**WHAT TO WORK ON**:
In the records below, pick out all lines containing the word "filter".

+++ WORKING DATA

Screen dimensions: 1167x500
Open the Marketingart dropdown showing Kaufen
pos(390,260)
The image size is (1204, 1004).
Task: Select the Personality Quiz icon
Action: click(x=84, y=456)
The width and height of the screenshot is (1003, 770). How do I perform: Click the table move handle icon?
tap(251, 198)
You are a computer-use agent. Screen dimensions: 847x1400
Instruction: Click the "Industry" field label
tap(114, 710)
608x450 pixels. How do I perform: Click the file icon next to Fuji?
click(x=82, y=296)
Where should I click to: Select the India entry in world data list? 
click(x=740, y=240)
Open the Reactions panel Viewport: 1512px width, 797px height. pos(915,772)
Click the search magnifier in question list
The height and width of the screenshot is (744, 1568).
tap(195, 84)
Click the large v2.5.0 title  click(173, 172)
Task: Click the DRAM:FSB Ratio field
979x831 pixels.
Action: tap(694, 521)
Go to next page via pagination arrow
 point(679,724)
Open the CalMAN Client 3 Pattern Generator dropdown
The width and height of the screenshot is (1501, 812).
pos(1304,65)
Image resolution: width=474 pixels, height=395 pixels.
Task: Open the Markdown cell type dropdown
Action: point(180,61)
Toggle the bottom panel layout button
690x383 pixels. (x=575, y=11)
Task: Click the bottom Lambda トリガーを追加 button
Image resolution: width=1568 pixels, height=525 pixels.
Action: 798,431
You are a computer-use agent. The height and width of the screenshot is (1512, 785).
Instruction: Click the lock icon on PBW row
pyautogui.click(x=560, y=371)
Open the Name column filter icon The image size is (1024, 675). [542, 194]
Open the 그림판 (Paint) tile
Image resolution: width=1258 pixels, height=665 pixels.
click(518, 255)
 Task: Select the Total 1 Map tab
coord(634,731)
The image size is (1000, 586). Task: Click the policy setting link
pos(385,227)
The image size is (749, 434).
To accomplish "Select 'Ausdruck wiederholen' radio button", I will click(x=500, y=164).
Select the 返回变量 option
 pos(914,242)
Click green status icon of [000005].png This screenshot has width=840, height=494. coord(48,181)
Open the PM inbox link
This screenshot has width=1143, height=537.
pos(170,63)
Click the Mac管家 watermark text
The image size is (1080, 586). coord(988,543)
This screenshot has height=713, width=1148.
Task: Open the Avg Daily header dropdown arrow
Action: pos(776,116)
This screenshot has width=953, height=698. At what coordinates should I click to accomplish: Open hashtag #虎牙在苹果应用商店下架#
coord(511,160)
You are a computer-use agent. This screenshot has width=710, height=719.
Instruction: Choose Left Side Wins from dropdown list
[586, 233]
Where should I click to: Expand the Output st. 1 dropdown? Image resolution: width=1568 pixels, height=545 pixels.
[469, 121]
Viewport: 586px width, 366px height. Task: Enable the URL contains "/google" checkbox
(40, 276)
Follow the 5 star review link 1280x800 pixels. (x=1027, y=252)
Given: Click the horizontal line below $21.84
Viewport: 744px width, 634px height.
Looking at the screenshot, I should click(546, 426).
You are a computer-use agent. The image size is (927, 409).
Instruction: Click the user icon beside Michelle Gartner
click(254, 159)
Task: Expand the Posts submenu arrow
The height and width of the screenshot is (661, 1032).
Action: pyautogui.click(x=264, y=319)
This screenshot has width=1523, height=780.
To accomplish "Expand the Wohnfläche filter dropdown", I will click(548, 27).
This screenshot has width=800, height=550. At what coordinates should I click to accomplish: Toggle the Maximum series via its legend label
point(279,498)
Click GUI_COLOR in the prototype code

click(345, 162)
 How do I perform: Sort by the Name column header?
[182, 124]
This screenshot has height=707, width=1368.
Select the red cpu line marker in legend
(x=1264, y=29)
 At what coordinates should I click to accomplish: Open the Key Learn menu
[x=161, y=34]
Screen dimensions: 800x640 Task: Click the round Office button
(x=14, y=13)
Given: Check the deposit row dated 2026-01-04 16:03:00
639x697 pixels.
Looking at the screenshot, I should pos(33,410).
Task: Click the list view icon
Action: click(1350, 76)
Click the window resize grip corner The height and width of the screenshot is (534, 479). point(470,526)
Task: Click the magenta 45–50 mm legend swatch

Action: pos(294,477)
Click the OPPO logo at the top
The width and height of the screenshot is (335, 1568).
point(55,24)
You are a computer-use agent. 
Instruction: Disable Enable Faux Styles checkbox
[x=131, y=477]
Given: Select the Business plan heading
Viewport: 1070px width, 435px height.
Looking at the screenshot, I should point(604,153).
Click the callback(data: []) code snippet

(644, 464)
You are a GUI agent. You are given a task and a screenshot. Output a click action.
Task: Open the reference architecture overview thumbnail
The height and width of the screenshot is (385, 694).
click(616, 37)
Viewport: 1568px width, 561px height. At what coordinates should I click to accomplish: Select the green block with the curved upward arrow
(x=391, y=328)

++++++

**ANSWER BOX**:
Open the Name column filter icon The image size is (1024, 675). [542, 194]
To accomplish "Expand the Wohnfläche filter dropdown", I will click(548, 27).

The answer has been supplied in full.